Lilford's wall lizard (Podarcis lilfordi)

French: Lézard De Lilford, Lézard Des Baléares
Spanish: Lagartija Balear
KingdomAnimalia
PhylumChordata
ClassReptilia
OrderSquamata
FamilyLacertidae
GenusPodarcis (1)
SizeAdult snout-vent length: 5 - 7 cm (2) (3)
Adult weight: 4.2 - 9.5 g (2)

Lilford's wall lizard is classified as Endangered (EN) on the IUCN Red List (1) and is listed on Appendix II of CITES (4).

A small and endangered reptile of the Mediterranean, Lilford's wall lizard (Podarcis lilfordi) is endemic to the Balearic Islands, where it occurs in a number of fragmented populations on around 35 of the region’s island and islets (2) (5). It has a robust, streamlined, moderately depressed body and a fairly flattened head, with a wide neck and sharp snout. The body is covered in flat, rough, round or oval-shaped scales (3).
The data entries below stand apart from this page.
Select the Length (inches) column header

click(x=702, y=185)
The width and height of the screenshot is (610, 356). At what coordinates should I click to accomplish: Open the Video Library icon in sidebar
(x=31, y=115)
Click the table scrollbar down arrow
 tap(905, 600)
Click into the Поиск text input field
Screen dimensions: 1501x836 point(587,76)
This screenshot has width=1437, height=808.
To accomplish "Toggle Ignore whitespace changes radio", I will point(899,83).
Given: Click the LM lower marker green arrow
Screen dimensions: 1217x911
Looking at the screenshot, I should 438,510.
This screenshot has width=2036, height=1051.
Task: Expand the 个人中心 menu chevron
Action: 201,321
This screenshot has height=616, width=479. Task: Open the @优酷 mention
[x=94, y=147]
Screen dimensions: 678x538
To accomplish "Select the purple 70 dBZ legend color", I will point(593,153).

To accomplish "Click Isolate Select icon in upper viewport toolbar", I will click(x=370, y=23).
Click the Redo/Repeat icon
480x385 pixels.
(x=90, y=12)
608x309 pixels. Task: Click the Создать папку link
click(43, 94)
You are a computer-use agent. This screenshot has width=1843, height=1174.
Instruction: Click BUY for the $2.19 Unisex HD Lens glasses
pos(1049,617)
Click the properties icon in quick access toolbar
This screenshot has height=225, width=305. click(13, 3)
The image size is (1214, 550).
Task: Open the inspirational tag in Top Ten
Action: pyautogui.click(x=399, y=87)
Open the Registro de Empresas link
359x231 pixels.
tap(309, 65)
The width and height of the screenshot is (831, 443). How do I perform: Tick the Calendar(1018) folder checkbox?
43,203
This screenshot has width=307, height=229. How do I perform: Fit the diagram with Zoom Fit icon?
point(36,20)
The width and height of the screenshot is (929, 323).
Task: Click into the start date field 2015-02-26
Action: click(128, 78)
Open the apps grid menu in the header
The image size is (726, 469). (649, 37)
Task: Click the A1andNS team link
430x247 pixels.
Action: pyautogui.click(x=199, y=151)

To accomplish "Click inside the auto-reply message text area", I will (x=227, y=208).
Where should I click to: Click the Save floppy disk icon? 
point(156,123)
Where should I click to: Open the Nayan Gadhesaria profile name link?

The male Lilford's wall lizard is generally larger and stouter than the female (3).

In general, lizard species inhabiting islands and islets within the Mediterranean typically exhibit conspicuous variation in shape, size and colour of individuals among different populations (2) (5). Lilford's wall lizard is a striking example of this (2), and distinct populations of this species vary greatly, especially in their colouration (2) (3). In some populations, Lilford's wall lizards are uniformly brown or greenish-brown on the back, while in other populations the back may be green with dark blotches (2) (3). The back sometimes has dark, bluish or light spots or patterns, which may be clearly visible in some populations and faint or absent in others (2). The tail colour of Lilford's wall lizard is also highly variable, ranging from green or blue-green to brown or black. The throat and vent may be white or pale to deep blue (2).  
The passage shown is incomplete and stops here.